Exercise goal >>
Find the lines below that contain the string "will". Copy each one.

↓↓↓

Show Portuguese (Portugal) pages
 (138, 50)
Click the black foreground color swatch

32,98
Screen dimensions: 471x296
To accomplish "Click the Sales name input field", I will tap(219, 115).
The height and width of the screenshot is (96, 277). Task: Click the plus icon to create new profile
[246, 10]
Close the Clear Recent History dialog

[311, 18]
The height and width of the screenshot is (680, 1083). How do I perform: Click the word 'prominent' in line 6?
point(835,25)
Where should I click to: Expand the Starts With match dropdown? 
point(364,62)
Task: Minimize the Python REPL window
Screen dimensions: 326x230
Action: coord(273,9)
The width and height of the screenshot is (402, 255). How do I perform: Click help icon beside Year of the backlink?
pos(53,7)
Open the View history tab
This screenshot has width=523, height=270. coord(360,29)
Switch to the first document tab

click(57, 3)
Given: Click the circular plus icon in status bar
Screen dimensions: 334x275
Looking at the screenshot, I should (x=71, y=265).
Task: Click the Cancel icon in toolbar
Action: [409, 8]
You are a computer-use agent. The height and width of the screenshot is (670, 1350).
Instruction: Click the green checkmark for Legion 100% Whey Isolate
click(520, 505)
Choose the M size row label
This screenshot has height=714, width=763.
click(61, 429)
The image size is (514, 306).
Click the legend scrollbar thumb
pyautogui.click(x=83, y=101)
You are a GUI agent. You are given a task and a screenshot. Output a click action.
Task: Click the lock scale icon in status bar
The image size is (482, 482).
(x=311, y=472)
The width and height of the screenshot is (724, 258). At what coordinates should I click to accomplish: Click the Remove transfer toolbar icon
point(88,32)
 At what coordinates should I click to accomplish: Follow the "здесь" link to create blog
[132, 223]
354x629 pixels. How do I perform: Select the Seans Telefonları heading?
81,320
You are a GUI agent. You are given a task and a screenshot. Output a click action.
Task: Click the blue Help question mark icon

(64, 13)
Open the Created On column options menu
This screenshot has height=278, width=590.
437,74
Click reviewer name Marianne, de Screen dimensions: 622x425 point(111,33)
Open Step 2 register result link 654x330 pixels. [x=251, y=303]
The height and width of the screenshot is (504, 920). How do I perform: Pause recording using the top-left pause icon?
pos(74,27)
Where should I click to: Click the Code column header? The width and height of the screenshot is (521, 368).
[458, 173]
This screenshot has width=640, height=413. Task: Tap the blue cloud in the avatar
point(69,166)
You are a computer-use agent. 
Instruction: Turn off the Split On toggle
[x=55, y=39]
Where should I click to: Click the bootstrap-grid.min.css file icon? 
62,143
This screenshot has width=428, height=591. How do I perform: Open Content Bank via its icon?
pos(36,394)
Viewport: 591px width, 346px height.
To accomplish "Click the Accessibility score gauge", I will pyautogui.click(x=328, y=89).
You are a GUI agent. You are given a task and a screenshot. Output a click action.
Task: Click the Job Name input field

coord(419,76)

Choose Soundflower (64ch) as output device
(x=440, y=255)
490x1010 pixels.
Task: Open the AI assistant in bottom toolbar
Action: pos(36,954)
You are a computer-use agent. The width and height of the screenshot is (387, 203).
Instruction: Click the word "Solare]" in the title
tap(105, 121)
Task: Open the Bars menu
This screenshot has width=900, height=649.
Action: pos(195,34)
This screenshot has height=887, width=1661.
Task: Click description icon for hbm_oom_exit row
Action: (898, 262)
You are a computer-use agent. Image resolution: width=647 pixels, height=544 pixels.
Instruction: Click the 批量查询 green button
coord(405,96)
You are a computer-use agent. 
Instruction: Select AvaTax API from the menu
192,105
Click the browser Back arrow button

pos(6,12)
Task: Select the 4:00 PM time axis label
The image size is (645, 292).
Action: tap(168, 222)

↑↑↑

Final answer >>
To accomplish "Click the Sales name input field", I will tap(219, 115).
To accomplish "Click the Accessibility score gauge", I will pyautogui.click(x=328, y=89).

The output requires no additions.